I hear that things are not going so well in the Sudan.

So when's the US invasion ?
posted by troutfishing at 6:08 AM on June 15, 2004


"We don't kick the (expletive) out of them. We send them to other countries so they can kick the (expletive) out of them."
- Washington Post, December 2002

The perils of 'extreme rendering'


Outsourcing torture


If you're going to do bad things, do them far away from home

... where was—and is—American outrage over so-called "renditions," in which the U.S. places individuals in the hands of the secret police of nations notorious for torture and human rights abuses, outliers like Pakistan, Syria, and Egypt? Is it less offensive when U.S. intelligence operatives supply the questions while others apply their ancient methods to secure the answers?

indeed!

If administration officials have decided that moderate physical pressure -- once an abuse -- is now to be the norm in terrorism cases, the American people ought to know and ought to be able to respond through their representatives and through individual and organizational voices. It shouldn't be the administration's unilateral call.

amen!
posted by mrgrimm at 11:06 AM on June 15, 2004


So, when does it become okay to torture criminals here in the US? Because I bet there's a whole bunch of overzealous, overaggressive cops out there just salivating at having the opportunity to baton a bunch of pot-smokin' hippies into submission. Oh yes, I know they're there.

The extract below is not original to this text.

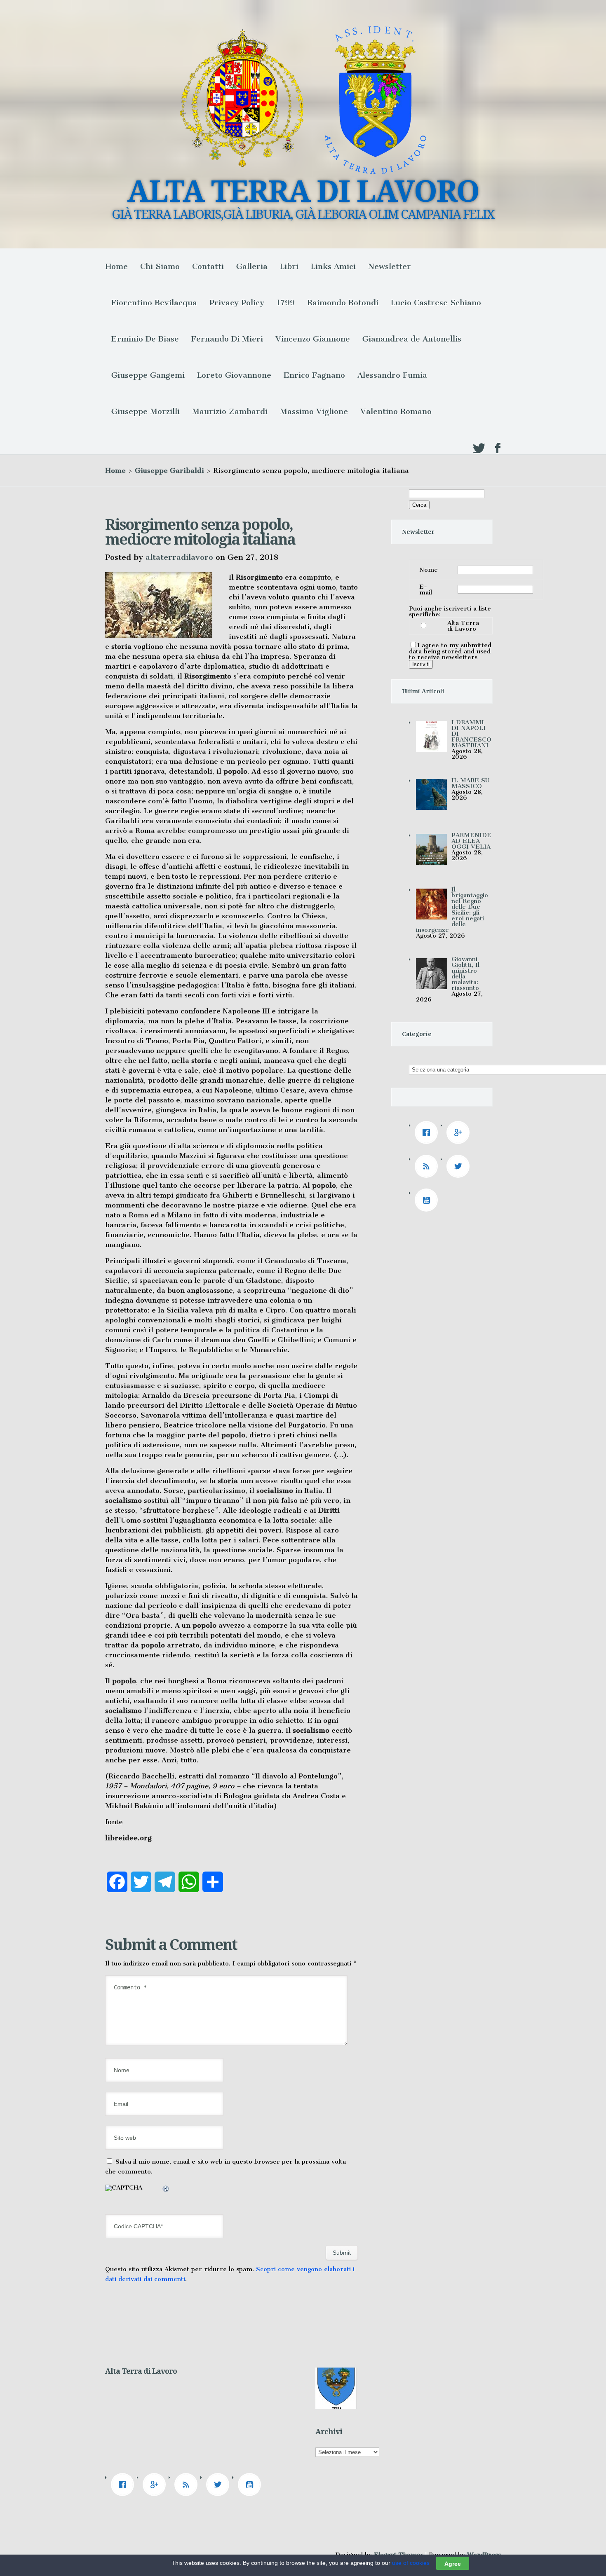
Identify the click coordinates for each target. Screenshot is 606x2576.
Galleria (252, 266)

"Taking the gloves off" out there has a pretty good chance of them getting taken off here too.

Although I agree that this one Guardian story is probably a bit thin to base full-on outrage upon, if these allegations are true and get stronger support from other independent sources, this WILL be something to be outraged about and should reflect more mistrust and wrath on the administration.

Letting other people do your evil dirtywork for you, now THAT is downright un-American.